Getting Data In

Configuring outputs.conf for an "all in one" box

DEADBEEF
Path Finder

I stood up a test instance of Splunk  that is a "all in one" system, that is indexer and search head.  I wrote an app that pulls data via REST API but realized I wasn't sure if I needed to ensure it had a custom outputs.conf if I am "sending" to the same system.

Since it is acting as in indexer, wouldn't it immediately pull the data and then index it without needing a /local/outputs.conf?  I wasn't sure and couldn't find any clear documentation explaining this specific scenario.

My script pulls data but I don't have anything populating the main index.  If I run the script manually, the data prints to stdout as expected.

Labels (2)
0 Karma
1 Solution

DEADBEEF
Path Finder

Thank you very much for all the suggestions and troubleshooting.  After getting the test script to work but mine failing, I concluded that the issue was with my script.  Breaking it down to the bare minimum commands to replicate the functionality in my script AND running it with the splunk binary (rather than just from the command line as the splunk user)  I realized that Splunk was experiencing some problems.  In my original script, I use the curl command but was using the silent flag (-s) so the errors themselves were being hidden from stdout. 

Now testing it at its bare minimum, I saw Splunk throwing errors because it was unable to access (or couldn't find for some reason) the SSL CA cert path.  There were 2 solutions to this, either use the -k switch in my curl command, or provide the full path using --cacert.  I tested both and they both work but ended up using solution 2.

Testing using the splunk binary

/opt/splunk/bin/splunk cmd ./json.sh

 Solution 1: (-k) non-ssl cert validation

curl -sgk "https://api.website.com/rest_endpoint" -X GET -u "user:api_token" -H 'Accept: application/json'

 Solution 2: Provide the path to standard certs

curl -sg --cacert /etc/pki/ca-trust/extracted/pem/tls-ca-bundle.pem "https://api.website.com/rest_endpoint" -X GET -u "user:api_token" -H 'Accept: application/json'

View solution in original post

soutamo
SplunkTrust
SplunkTrust

Hi

this should works.

inputs.conf

 

[script://$SPLUNK_HOME/etc/apps/<your app name>/bin/json.sh]
disabled = false
index = test
interval = 60.0
sourcetype = json_no_timestamp

 

then script

 

#!/bin/bash
echo '{"a":"a","b":"b","c":1,"d":{"aa":1,"ab":"ba"}}'

 

You will have your own sourcetype for that script (h1:json) which is as best practices said.
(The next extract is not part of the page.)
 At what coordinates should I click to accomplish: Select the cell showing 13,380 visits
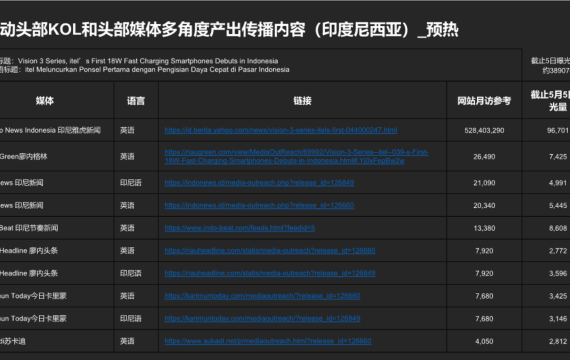pos(484,228)
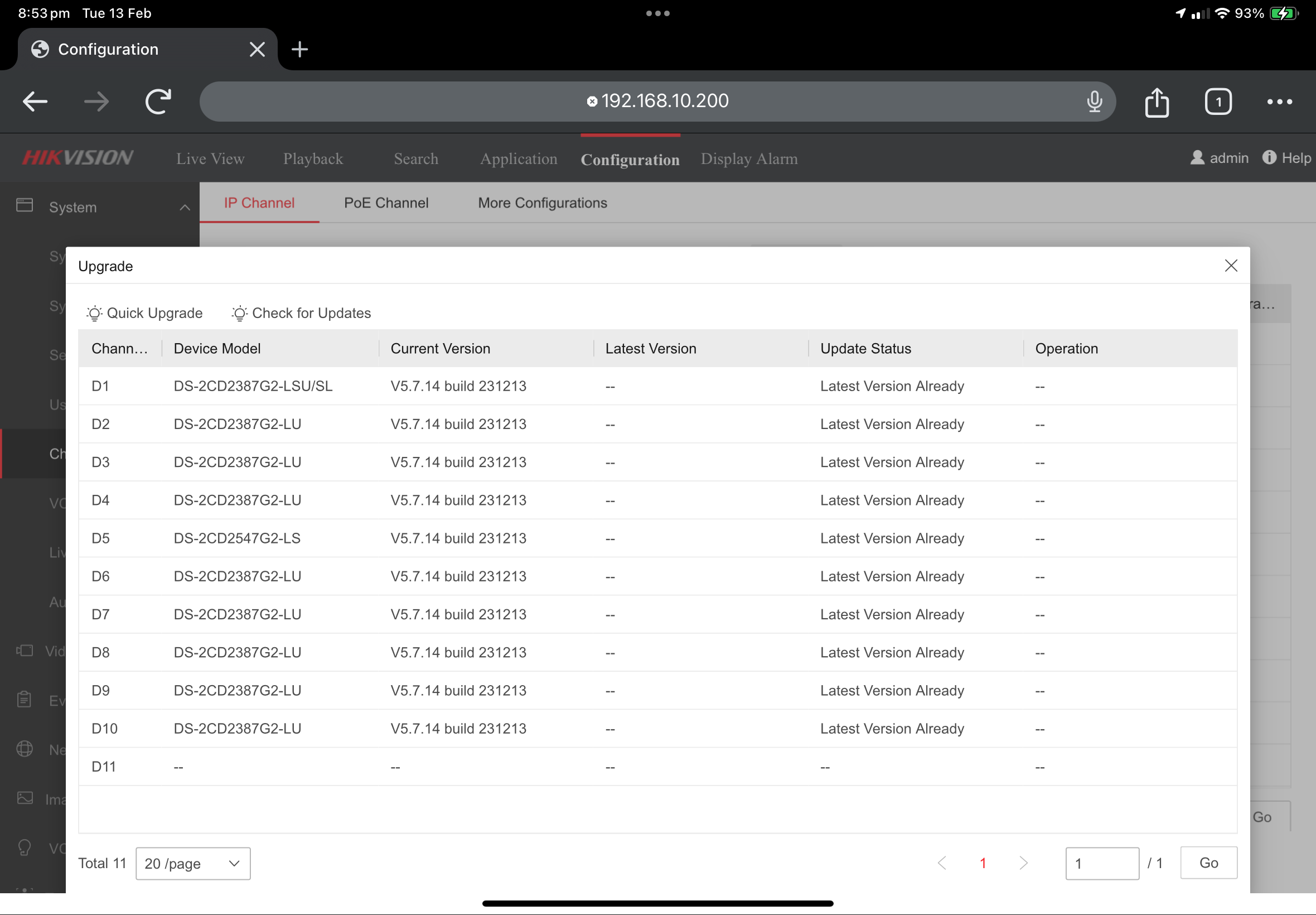Reload the page with refresh icon
Image resolution: width=1316 pixels, height=915 pixels.
click(x=158, y=102)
Can you share that definition and also sample of your scripts output so the Community can help you to verify that there haven't been any weirdness?
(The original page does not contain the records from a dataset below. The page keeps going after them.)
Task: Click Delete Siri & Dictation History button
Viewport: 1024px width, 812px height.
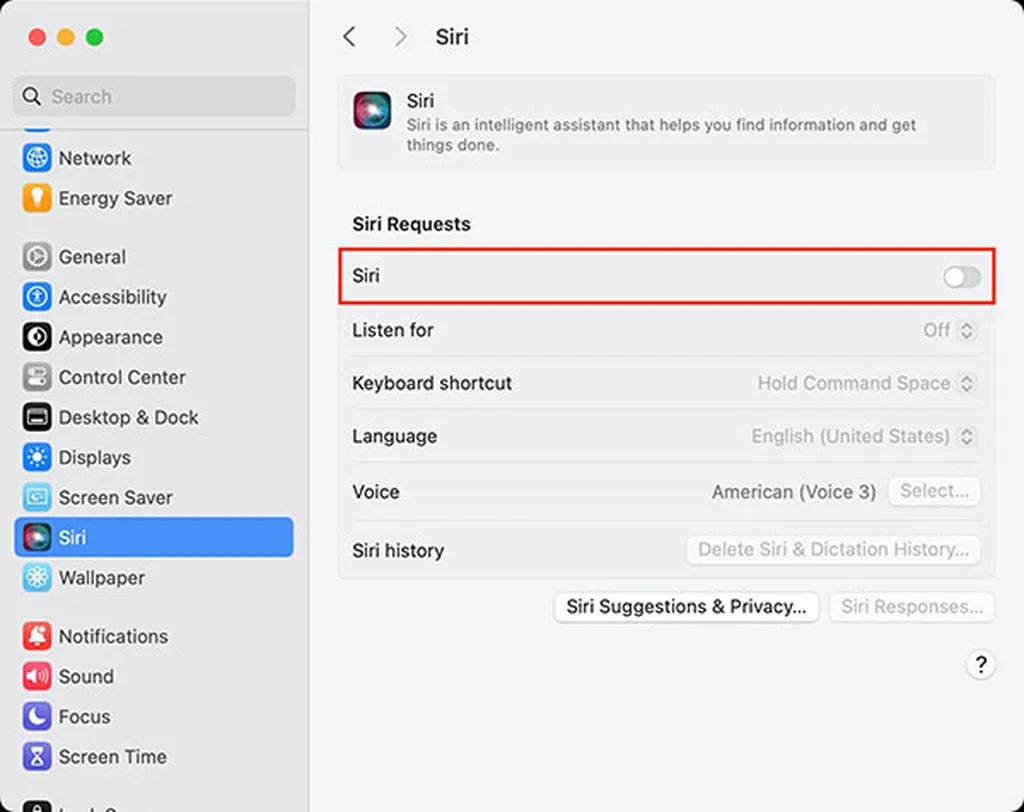Action: 833,549
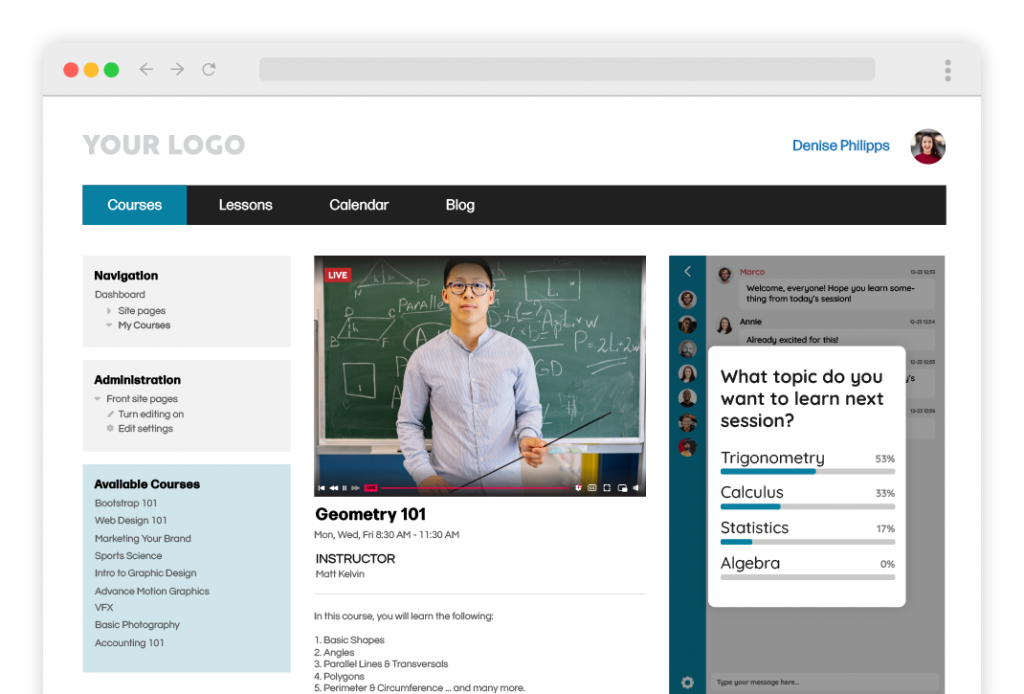Expand the Site pages tree item
The width and height of the screenshot is (1024, 694).
[109, 311]
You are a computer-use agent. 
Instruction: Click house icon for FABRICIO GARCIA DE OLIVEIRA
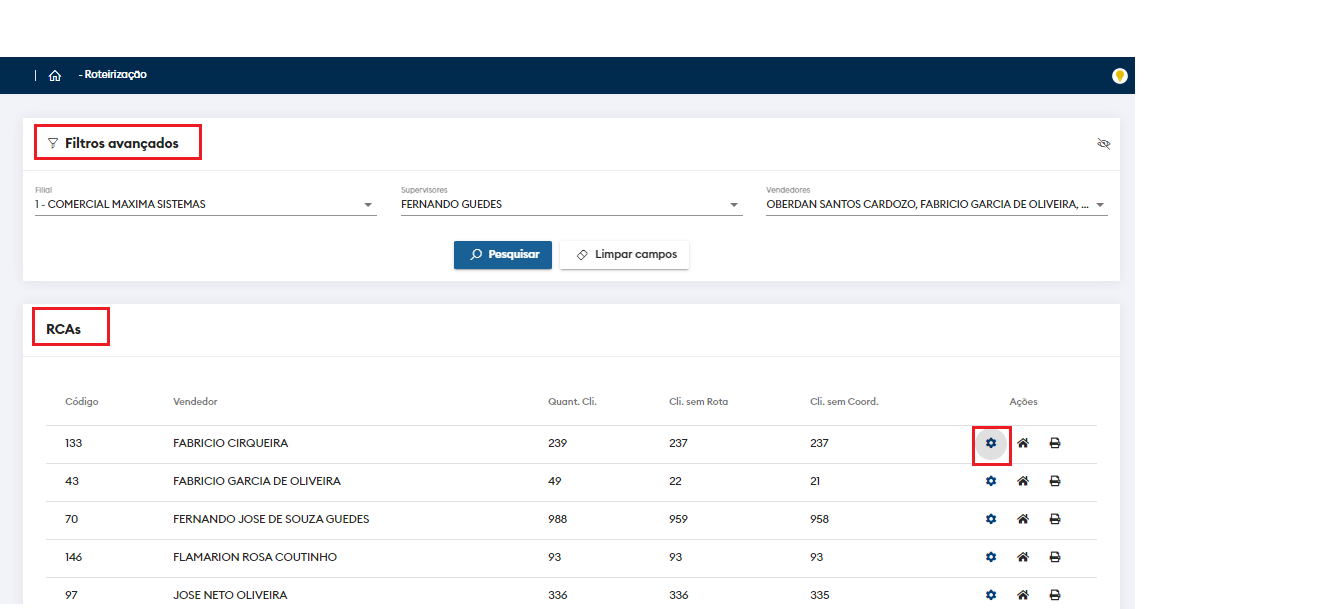pyautogui.click(x=1023, y=481)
One hint: Don't use both INDEXED_EXTRACTIONS and KV_MODE at same time or you will get duplicate events!

r. Ismo

0 Karma

DEADBEEF
Path Finder

Your example did work for me so I guess maybe it's my script.  I adjusted my .conf regardless but still nothing.  No idea what the issue may be.

---REVISED ---

inputs.conf

 

[script://$SPLUNK_HOME/etc/apps/TA-HackerOne/bin/hacker_one_pull.sh]
disabled = false
index = test
interval = 180.0
sourcetype = h1:json

 

props.conf

 

[h1:json]
DATETIME_CONFIG=CURRENT
INDEXED_EXTRACTIONS=json
KV_MODE=none
LINE_BREAKER=([\r\n]+)

 

data sample

 

-bash-4.2$ pwd
/opt/splunk/etc/apps/TA-HackerOne/bin
-bash-4.2$ ./hacker_one_pull.sh
{
  "id": "49",
  "type": "report",
  "attributes": {
    "name": "Lorem Ipsum",
    "description": "Lorem ipsum dolor sit amet, consectetur adipiscing elit, sed do eiusmod tempor incididunt ut labore et dolore magna aliqua.",
    "external_id": "aaa-123",
    "created_at": "2018-02-27T16:48:23.308Z"
  }
}
{
  "id": "20",
  "type": "report",
  "attributes": {
    "name": "Finibus Bonorum",
    "description": "Sed ut perspiciatis unde omnis iste natus error sit voluptatem accusantium.",
    "external_id": "aaa-726",
    "created_at": "2019-09-11T08:26:14.625Z"
  }
}
-bash-4.2$

 

This shows up in _internal (but only once, never again)

08-29-2020 20:01:04.689 +0000 INFO  ExecProcessor - New scheduled exec process: /opt/splunk/etc/apps/TA-HackerOne/bin/hacker_one_pull.sh
0 Karma

soutamo
SplunkTrust
SplunkTrust

Hi

can you try to change your props.conf to:

[h1:json]
DATETIME_CONFIG =
INDEXED_EXTRACTIONS = json
KV_MODE = none
LINE_BREAKER = ([\r\n]+)
NO_BINARY_CHECK = true
TIMESTAMP_FIELDS = attributes.created_at
TIME_FORMAT = %FT%T.%3Q%Z
disabled = false
pulldown_type = true

Based on my test this should fix it (at least with your examples).

r. Ismo 

0 Karma

DEADBEEF
Path Finder

Thank you very much for all the suggestions and troubleshooting.  After getting the test script to work but mine failing, I concluded that the issue was with my script.  Breaking it down to the bare minimum commands to replicate the functionality in my script AND running it with the splunk binary (rather than just from the command line as the splunk user)  I realized that Splunk was experiencing some problems.  In my original script, I use the curl command but was using the silent flag (-s) so the errors themselves were being hidden from stdout. 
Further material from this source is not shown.